Formatting dataframes for statistical analyses

68 views Asked by At

What I would like to do is to test the statistical relationship between one response and one explanatory variable. To do this, I assumed a one-way ANOVA was an effective procedure. However, my dataframe is not set up to do this. I have one column for a response variable (df1) but several columns that would be categorised into the explanatory variable I want (df2 and df3) below. As a crude example, df2 and df3 represent a season (summer) in 2 seperate locations.
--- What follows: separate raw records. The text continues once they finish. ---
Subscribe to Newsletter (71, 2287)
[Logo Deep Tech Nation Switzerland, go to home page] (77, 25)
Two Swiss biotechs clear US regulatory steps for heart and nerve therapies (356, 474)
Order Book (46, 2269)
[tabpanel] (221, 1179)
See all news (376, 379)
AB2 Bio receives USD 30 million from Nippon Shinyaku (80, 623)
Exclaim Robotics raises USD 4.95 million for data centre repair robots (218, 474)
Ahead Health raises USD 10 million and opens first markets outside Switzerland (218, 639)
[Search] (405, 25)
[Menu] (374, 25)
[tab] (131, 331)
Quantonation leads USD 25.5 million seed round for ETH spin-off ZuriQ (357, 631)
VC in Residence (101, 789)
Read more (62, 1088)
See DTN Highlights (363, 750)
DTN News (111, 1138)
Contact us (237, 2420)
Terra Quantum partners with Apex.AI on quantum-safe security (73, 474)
How would I test the influence of summer on the response variable in this instance?

df1 <- as.data.frame(matrix(sample(0:1000, 36*10, replace=TRUE), ncol=1))
df2 <- as.data.frame(matrix(sample(0:500, 36*10, replace=TRUE), ncol=1))
df3 <- as.data.frame(matrix(sample(0:200, 36*10, replace=TRUE), ncol=1))
Example <- cbind(df1,df2,df3)

Would this involve restructuring the dataframe so that df2 and df3 merge to become one long column and double the length of df1?
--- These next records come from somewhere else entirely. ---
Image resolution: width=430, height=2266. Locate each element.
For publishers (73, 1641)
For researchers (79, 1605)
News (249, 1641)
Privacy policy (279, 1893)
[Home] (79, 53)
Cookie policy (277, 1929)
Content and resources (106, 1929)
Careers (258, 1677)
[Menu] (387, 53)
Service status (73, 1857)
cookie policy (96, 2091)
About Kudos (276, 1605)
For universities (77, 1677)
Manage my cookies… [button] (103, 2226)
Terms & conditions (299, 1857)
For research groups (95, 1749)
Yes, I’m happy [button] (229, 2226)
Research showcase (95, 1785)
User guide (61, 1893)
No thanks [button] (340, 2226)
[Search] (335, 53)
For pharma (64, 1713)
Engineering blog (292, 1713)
Thank you in advance for any help!

1

There are 1 answers

0
James White On BEST ANSWER

As suggested by Jaap and Andrew Taylor, the problem was formatting a linear regression. This was achieved through the 'stack' and 'cbind' functions.

df1 <- as.data.frame(matrix(sample(0:1000, 36*10, replace=TRUE), ncol=1))
df2 <- as.data.frame(matrix(sample(0:500, 36*10, replace=TRUE), ncol=1))
df3 <- as.data.frame(matrix(sample(0:200, 36*10, replace=TRUE), ncol=1))
Example <- cbind(df2,df3)
Stacked <- stack(Example)
Combined <- cbind(df1,Stacked)
colnames(Combined) <- c("Response","Explanatory","Variable")
Linear <- lm(Explanatory~Response, data = Combined)
summary(Linear)

Stack put all the explanatory variables (df2 and df3) into one column, whilst cbind combined this new column with the values from response (df1), with these values being replicated to create a dataframe with an even number of rows, as per SabDeM's comment.